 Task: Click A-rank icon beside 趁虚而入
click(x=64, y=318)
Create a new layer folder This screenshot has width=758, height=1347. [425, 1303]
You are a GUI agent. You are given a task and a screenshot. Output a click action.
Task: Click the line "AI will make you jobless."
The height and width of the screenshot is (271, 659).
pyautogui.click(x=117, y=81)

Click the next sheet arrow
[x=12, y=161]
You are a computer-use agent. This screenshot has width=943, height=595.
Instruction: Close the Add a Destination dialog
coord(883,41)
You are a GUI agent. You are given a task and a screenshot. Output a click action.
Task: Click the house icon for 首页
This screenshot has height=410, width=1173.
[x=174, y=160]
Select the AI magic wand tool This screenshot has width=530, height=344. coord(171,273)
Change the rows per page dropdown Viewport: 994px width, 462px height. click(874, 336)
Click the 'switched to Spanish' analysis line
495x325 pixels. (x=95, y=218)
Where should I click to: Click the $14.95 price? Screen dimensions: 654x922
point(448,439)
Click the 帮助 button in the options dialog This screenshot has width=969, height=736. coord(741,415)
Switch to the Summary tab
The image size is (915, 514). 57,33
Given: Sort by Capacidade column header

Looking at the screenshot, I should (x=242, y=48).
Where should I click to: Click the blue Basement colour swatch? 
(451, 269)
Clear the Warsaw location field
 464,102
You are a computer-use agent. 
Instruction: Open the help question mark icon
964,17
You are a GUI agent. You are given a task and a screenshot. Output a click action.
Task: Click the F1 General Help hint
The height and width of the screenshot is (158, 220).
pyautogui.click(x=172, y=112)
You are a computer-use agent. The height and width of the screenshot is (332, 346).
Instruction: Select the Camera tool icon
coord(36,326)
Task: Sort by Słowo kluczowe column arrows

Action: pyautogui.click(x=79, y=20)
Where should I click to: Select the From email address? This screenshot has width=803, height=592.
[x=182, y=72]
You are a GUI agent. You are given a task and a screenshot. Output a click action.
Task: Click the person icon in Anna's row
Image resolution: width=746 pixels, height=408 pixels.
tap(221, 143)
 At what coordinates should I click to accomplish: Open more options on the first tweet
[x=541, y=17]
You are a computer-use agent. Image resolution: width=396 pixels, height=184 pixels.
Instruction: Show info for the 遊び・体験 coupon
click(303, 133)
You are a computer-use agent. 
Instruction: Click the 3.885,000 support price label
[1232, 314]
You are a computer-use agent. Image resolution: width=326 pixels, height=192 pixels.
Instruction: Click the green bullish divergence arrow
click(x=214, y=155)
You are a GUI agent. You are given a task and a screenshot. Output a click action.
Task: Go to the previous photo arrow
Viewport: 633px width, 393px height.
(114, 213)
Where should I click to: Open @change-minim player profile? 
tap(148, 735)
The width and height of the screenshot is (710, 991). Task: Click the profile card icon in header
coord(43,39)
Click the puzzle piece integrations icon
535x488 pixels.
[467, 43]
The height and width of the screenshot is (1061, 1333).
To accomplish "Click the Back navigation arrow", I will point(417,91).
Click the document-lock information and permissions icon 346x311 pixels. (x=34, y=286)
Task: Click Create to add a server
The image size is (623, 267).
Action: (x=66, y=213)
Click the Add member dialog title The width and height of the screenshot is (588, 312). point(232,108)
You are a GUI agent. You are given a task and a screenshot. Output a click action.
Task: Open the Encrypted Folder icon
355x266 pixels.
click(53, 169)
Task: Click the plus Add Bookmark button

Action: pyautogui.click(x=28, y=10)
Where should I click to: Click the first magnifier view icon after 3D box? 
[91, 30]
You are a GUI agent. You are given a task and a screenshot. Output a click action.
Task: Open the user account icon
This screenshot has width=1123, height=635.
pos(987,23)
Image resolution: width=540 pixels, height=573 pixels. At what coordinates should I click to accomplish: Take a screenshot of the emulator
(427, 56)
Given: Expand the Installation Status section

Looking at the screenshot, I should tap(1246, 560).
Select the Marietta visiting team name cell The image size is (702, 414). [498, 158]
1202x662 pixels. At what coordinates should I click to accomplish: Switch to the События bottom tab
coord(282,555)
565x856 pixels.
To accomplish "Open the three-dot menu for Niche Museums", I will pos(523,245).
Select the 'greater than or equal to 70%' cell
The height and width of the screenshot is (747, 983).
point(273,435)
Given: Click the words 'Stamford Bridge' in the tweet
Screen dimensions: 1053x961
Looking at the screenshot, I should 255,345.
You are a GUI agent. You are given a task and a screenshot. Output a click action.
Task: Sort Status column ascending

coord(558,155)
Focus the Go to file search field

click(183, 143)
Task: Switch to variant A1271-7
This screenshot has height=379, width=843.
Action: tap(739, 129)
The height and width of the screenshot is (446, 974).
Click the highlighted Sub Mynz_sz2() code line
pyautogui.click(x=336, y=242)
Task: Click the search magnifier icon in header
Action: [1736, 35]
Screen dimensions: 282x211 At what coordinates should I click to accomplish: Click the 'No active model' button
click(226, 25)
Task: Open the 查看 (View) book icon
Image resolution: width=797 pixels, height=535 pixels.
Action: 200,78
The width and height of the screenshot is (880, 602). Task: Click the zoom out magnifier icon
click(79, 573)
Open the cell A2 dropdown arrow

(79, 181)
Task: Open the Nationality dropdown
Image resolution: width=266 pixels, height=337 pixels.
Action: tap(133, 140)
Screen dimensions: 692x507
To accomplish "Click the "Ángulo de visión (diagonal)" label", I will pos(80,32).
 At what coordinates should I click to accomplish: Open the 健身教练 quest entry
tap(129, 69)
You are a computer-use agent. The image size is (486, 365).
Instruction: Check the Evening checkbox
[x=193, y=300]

YOUR INSTRUCTIONS: Could you retype every record above exactly as written?

ANSWER TO THE PROBLEM:
 Task: Click A-rank icon beside 趁虚而入
click(x=64, y=318)
Create a new layer folder This screenshot has width=758, height=1347. [425, 1303]
You are a GUI agent. You are given a task and a screenshot. Output a click action.
Task: Click the line "AI will make you jobless."
The height and width of the screenshot is (271, 659).
pyautogui.click(x=117, y=81)

Click the next sheet arrow
[x=12, y=161]
You are a computer-use agent. This screenshot has width=943, height=595.
Instruction: Close the Add a Destination dialog
coord(883,41)
You are a GUI agent. You are given a task and a screenshot. Output a click action.
Task: Click the house icon for 首页
This screenshot has height=410, width=1173.
[x=174, y=160]
Select the AI magic wand tool This screenshot has width=530, height=344. coord(171,273)
Change the rows per page dropdown Viewport: 994px width, 462px height. click(874, 336)
Click the 'switched to Spanish' analysis line
495x325 pixels. (x=95, y=218)
Where should I click to: Click the $14.95 price? Screen dimensions: 654x922
point(448,439)
Click the 帮助 button in the options dialog This screenshot has width=969, height=736. coord(741,415)
Switch to the Summary tab
The image size is (915, 514). 57,33
Given: Sort by Capacidade column header

Looking at the screenshot, I should (x=242, y=48).
Where should I click to: Click the blue Basement colour swatch? 
(451, 269)
Clear the Warsaw location field
 464,102
You are a computer-use agent. 
Instruction: Open the help question mark icon
964,17
You are a GUI agent. You are given a task and a screenshot. Output a click action.
Task: Click the F1 General Help hint
The height and width of the screenshot is (158, 220).
pyautogui.click(x=172, y=112)
You are a computer-use agent. The height and width of the screenshot is (332, 346).
Instruction: Select the Camera tool icon
coord(36,326)
Task: Sort by Słowo kluczowe column arrows

Action: pyautogui.click(x=79, y=20)
Where should I click to: Select the From email address? This screenshot has width=803, height=592.
[x=182, y=72]
You are a GUI agent. You are given a task and a screenshot. Output a click action.
Task: Click the person icon in Anna's row
Image resolution: width=746 pixels, height=408 pixels.
tap(221, 143)
 At what coordinates should I click to accomplish: Open more options on the first tweet
[x=541, y=17]
You are a computer-use agent. Image resolution: width=396 pixels, height=184 pixels.
Instruction: Show info for the 遊び・体験 coupon
click(303, 133)
You are a computer-use agent. 
Instruction: Click the 3.885,000 support price label
[1232, 314]
You are a computer-use agent. Image resolution: width=326 pixels, height=192 pixels.
Instruction: Click the green bullish divergence arrow
click(x=214, y=155)
You are a GUI agent. You are given a task and a screenshot. Output a click action.
Task: Go to the previous photo arrow
Viewport: 633px width, 393px height.
(114, 213)
Where should I click to: Open @change-minim player profile? 
tap(148, 735)
The width and height of the screenshot is (710, 991). Task: Click the profile card icon in header
coord(43,39)
Click the puzzle piece integrations icon
535x488 pixels.
[467, 43]
The height and width of the screenshot is (1061, 1333).
To accomplish "Click the Back navigation arrow", I will point(417,91).
Click the document-lock information and permissions icon 346x311 pixels. (x=34, y=286)
Task: Click Create to add a server
The image size is (623, 267).
Action: (x=66, y=213)
Click the Add member dialog title The width and height of the screenshot is (588, 312). point(232,108)
You are a GUI agent. You are given a task and a screenshot. Output a click action.
Task: Open the Encrypted Folder icon
355x266 pixels.
click(53, 169)
Task: Click the plus Add Bookmark button

Action: pyautogui.click(x=28, y=10)
Where should I click to: Click the first magnifier view icon after 3D box? 
[91, 30]
You are a GUI agent. You are given a task and a screenshot. Output a click action.
Task: Open the user account icon
This screenshot has width=1123, height=635.
pos(987,23)
Image resolution: width=540 pixels, height=573 pixels. At what coordinates should I click to accomplish: Take a screenshot of the emulator
(427, 56)
Given: Expand the Installation Status section

Looking at the screenshot, I should tap(1246, 560).
Select the Marietta visiting team name cell The image size is (702, 414). [498, 158]
1202x662 pixels. At what coordinates should I click to accomplish: Switch to the События bottom tab
coord(282,555)
565x856 pixels.
To accomplish "Open the three-dot menu for Niche Museums", I will pos(523,245).
Select the 'greater than or equal to 70%' cell
The height and width of the screenshot is (747, 983).
point(273,435)
Given: Click the words 'Stamford Bridge' in the tweet
Screen dimensions: 1053x961
Looking at the screenshot, I should 255,345.
You are a GUI agent. You are given a task and a screenshot. Output a click action.
Task: Sort Status column ascending

coord(558,155)
Focus the Go to file search field

click(183, 143)
Task: Switch to variant A1271-7
This screenshot has height=379, width=843.
Action: tap(739, 129)
The height and width of the screenshot is (446, 974).
Click the highlighted Sub Mynz_sz2() code line
pyautogui.click(x=336, y=242)
Task: Click the search magnifier icon in header
Action: [1736, 35]
Screen dimensions: 282x211 At what coordinates should I click to accomplish: Click the 'No active model' button
click(226, 25)
Task: Open the 查看 (View) book icon
Image resolution: width=797 pixels, height=535 pixels.
Action: 200,78
The width and height of the screenshot is (880, 602). Task: Click the zoom out magnifier icon
click(79, 573)
Open the cell A2 dropdown arrow

(79, 181)
Task: Open the Nationality dropdown
Image resolution: width=266 pixels, height=337 pixels.
Action: tap(133, 140)
Screen dimensions: 692x507
To accomplish "Click the "Ángulo de visión (diagonal)" label", I will pos(80,32).
 At what coordinates should I click to accomplish: Open the 健身教练 quest entry
tap(129, 69)
You are a computer-use agent. The image size is (486, 365).
Instruction: Check the Evening checkbox
[x=193, y=300]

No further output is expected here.